While Fools should generally take the opinion of Wall Street with a grain of salt, it's not a bad idea to take a closer look at particularly stock-shaking upgrades and downgrades -- just in case their reasoning behind the call makes sense.

What: Shares of Panera Bread (PNRA) sank 2% today after Morgan Stanley downgraded the bakery-cafe operator from overweight to equal-weight.

So what: Along with the downgrade, analyst John Glass removed his price target on the stock of $190 per share, suggesting that he sees very limited upside in Panera right now.
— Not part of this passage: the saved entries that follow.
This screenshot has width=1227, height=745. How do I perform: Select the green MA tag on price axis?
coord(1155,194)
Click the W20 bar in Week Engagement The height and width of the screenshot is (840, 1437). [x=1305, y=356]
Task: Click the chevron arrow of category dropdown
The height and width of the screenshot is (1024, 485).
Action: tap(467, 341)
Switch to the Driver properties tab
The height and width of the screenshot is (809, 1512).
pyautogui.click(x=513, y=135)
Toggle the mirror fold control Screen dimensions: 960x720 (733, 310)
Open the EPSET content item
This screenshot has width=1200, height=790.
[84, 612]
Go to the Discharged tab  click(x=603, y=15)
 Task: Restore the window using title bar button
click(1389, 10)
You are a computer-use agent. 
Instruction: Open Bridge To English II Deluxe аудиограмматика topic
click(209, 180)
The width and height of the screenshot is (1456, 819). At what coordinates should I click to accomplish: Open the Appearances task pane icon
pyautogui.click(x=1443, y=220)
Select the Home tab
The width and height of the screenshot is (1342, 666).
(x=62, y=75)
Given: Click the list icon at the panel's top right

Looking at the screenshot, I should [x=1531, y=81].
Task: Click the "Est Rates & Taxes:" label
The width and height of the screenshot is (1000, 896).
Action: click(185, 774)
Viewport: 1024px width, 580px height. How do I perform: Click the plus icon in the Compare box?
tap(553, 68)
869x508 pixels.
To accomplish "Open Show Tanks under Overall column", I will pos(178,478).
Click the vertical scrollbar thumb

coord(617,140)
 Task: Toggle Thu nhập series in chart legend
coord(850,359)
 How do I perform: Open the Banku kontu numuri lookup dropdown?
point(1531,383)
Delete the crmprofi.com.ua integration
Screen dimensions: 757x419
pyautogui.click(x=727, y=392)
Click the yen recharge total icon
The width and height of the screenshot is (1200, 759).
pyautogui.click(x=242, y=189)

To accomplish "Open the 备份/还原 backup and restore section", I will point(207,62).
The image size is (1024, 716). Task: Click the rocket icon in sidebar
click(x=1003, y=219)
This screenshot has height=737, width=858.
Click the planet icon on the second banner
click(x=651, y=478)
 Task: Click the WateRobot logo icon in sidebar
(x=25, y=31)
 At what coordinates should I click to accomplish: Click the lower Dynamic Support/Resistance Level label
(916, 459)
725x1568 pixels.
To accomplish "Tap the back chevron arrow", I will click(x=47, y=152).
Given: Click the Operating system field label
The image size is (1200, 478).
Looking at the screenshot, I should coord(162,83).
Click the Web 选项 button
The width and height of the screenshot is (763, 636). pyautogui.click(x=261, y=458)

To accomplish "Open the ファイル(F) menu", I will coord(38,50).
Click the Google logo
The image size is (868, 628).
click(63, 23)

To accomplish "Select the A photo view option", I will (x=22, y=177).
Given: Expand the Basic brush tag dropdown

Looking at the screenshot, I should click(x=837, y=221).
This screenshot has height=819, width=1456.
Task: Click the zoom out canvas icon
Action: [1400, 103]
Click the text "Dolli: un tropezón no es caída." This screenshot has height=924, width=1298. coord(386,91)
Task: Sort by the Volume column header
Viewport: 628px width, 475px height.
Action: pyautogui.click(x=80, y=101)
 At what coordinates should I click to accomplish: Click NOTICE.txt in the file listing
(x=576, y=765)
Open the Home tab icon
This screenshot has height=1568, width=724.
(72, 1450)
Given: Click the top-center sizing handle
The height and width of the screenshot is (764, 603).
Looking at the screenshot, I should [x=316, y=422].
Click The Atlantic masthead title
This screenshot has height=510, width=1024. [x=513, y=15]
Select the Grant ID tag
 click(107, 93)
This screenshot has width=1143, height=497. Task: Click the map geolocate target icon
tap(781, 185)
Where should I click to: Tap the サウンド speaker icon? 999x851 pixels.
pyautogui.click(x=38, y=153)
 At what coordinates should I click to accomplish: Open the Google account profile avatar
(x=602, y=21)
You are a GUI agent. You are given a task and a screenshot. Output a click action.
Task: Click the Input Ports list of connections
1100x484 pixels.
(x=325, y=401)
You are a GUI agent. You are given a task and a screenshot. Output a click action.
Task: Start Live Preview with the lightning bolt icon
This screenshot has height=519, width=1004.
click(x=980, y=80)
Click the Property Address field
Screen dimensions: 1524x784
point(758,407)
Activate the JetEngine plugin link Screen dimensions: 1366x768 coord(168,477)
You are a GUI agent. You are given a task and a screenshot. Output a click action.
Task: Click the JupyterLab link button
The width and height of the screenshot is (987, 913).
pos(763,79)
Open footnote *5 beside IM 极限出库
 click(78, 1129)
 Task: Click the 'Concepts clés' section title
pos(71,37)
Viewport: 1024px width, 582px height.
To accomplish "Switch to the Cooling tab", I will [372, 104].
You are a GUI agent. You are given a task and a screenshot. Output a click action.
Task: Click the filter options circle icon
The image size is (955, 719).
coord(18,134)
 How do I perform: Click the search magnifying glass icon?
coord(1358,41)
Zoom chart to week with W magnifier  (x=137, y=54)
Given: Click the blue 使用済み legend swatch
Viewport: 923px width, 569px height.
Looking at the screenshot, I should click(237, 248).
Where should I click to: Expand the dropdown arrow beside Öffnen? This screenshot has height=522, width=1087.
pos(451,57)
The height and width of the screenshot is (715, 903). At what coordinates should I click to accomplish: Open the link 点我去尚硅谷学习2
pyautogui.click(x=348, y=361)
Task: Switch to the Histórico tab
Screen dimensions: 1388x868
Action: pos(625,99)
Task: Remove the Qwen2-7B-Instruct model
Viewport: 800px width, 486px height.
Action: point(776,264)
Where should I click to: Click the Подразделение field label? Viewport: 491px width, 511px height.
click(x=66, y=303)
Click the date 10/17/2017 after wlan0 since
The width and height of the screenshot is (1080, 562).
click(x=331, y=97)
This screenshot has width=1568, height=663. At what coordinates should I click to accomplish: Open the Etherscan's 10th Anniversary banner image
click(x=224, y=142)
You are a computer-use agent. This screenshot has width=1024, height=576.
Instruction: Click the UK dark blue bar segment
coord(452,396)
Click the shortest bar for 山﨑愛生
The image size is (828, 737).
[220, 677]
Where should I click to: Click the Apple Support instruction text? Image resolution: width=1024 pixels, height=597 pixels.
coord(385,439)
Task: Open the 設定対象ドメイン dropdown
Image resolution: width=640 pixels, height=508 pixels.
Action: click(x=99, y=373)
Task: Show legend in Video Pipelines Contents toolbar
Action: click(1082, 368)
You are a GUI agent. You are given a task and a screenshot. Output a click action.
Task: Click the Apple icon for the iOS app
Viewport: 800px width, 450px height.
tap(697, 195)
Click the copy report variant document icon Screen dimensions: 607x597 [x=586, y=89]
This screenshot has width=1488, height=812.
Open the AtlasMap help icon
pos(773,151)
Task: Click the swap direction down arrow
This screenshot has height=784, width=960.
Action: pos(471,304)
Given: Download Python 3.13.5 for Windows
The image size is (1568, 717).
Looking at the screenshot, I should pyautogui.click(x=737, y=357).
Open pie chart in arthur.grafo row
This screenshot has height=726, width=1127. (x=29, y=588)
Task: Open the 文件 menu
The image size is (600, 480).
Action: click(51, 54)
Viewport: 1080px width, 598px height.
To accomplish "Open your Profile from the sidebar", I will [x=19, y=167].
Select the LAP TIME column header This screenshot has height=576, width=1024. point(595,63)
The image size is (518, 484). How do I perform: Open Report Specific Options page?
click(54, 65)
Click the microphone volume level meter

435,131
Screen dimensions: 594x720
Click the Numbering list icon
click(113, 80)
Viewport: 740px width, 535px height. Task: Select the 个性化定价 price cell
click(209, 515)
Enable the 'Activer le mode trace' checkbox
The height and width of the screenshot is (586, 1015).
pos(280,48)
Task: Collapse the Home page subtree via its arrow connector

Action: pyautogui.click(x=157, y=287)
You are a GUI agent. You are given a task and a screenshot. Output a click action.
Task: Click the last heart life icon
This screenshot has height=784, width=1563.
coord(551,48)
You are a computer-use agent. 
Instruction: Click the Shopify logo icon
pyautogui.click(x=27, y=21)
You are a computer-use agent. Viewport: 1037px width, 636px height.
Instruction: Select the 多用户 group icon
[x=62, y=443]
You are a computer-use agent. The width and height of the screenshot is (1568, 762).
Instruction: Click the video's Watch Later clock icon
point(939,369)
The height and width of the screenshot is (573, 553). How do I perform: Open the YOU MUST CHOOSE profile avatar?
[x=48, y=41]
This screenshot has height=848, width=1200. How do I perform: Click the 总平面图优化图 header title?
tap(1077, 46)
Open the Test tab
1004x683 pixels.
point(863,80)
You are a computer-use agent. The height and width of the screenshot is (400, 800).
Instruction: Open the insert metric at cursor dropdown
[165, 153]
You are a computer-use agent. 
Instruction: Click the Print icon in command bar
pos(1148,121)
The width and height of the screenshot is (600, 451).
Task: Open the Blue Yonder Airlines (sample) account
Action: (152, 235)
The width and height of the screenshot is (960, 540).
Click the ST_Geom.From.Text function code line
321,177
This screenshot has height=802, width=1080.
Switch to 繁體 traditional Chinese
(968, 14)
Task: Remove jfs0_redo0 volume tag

Glass is particularly concerned that the company's same-store sales are slowing amid intensifying competition from less expensive rivals, prompting investors to lower their valuation estimates on the stock.

Now what: Glass lowered his EPS estimates to the low end of Panera's 2013 guidance and below the Wall Street consensus for 2014. "While check growth is a complex combination of pricing, mix, and catering, it is clear from our survey work that value is a perceived weakness in an otherwise sterling brand," said Glass. "One third of [Panera] consumers indicate that menu prices are high, which we think lowers frequency." With the stock flirting with its 52-week lows once again and trading at a reasonable forward P/E of 20, however, the growth that Panera does have left might be available on the cheap.